Marta Manowska chętnie chwali się w wywiadach, że widzowie prowadzonego przez nią programu Rolnik szuka żony często proszą ją o porady w sprawach sercowych. Zastanawia się nawet, czy nie wykorzystać swojej reputacji telewizyjnej swatki do założenia agencji matrymonialnej. Zobacz: Marta Manowska chce zostać swatką
Nie bardzo wiadomo, dlaczego pomyślała, że mogłaby odnieść sukces, skoro nawet w programie swatanie nie za bardzo jej wychodzi. Ze wszystkich związków zapoczątkowanych w pierwszej edycji nie przetrwał żaden. Skończyła się oskarżeniem o rzucanie uroków, jedną nieudaną karierą polityczną oraz drugą, również budzącą mieszane uczucia, medialną.

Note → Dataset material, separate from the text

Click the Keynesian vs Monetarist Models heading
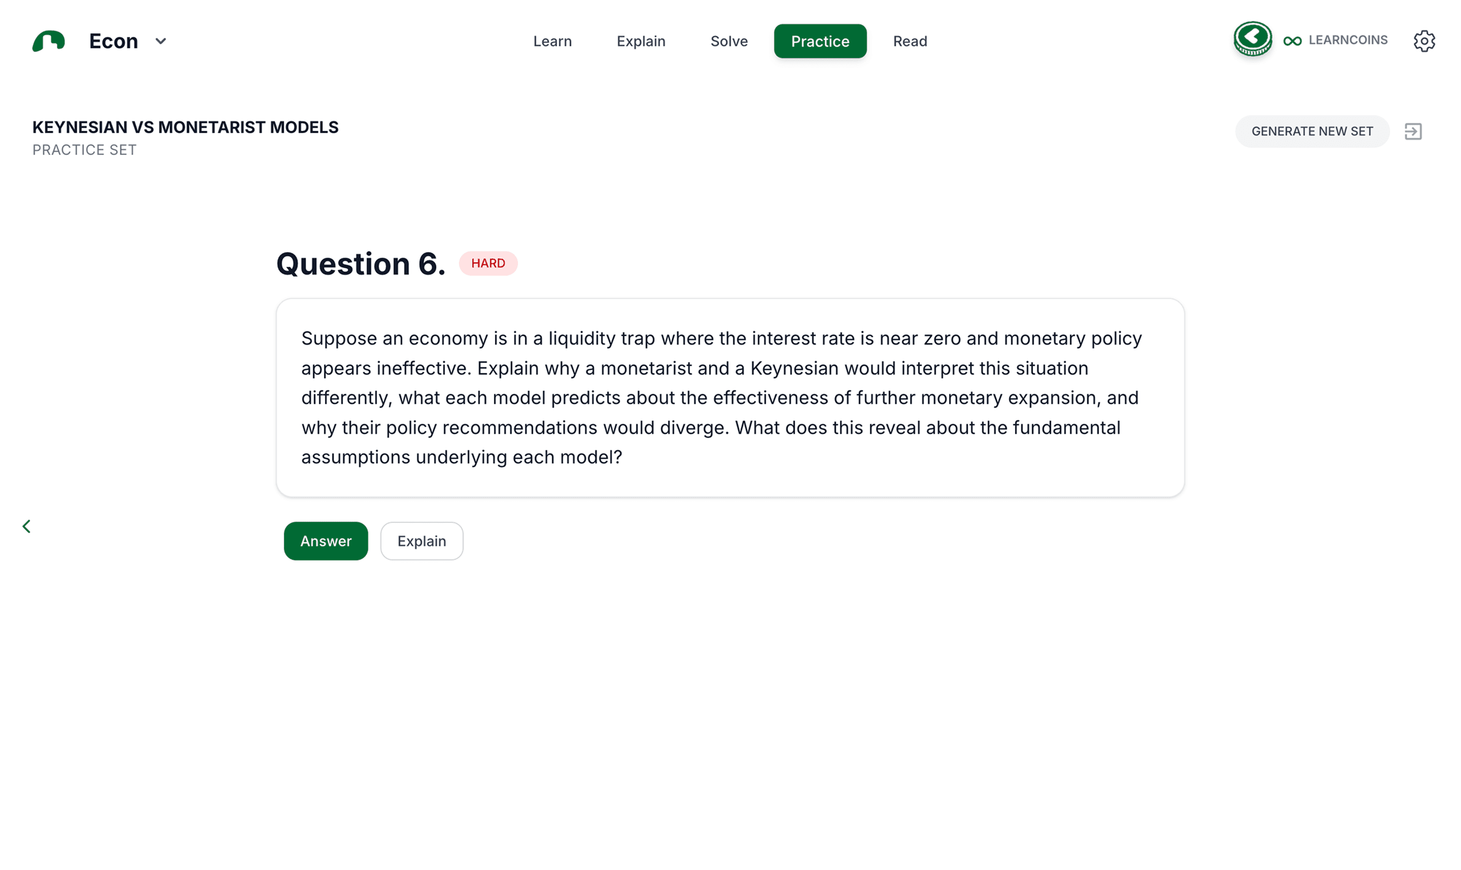 click(185, 127)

W drugiej edycji z kolei zdarzyły się odrzucone zaręczyny, gdy wyszło na jaw, że narzeczony jest już żonaty, zaś producenci rozbrajająco przyznali, że takich drobiazgów nie sprawdzają przed programem. Spośród pięciorga uczestników dwóch rzeczywiście się ożeniło. Druga edycja odniosła także sukces w postaci jednej ciąży i jednego coming outu kandydatki, która uznała, że woli jednak związać się z kobietą.

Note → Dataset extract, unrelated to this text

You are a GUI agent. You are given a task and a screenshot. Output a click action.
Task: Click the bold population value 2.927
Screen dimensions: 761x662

Samej Manowskiej w życiu osobistym także układało się średnio. Na szczęście to akurat już się zmieniło. Jak donosi tygodnik Na żywo, Marta znalazła chłopaka podczas wycieczki do Azji.
Wielokrotnie deklarowała, że zanim zabierze się za szukanie drugiej połówki, chce odbyć samotną podróż do Azji. Tak też się stało - ujawnia w tabloidzie osoba z ekipy programu. Kiedy wróciliśmy na plan, widać było, że coś się zmieniło. Zrozumieliśmy, że jest zakochana. Marta wyznała, że poznała kogoś podczas podróży do Azji. To dopiero początek znajomości, wiec chucha na zimne, by nie zapeszyć.
Rzeczywiście, dotrzymuje słowa. Dziennikarzowi tabloidu powiedziała tylko: W moim życiu wiele się dzieje. Nie chcę mówić o moim życiu prywatnym, ale jest dobrze jak jest.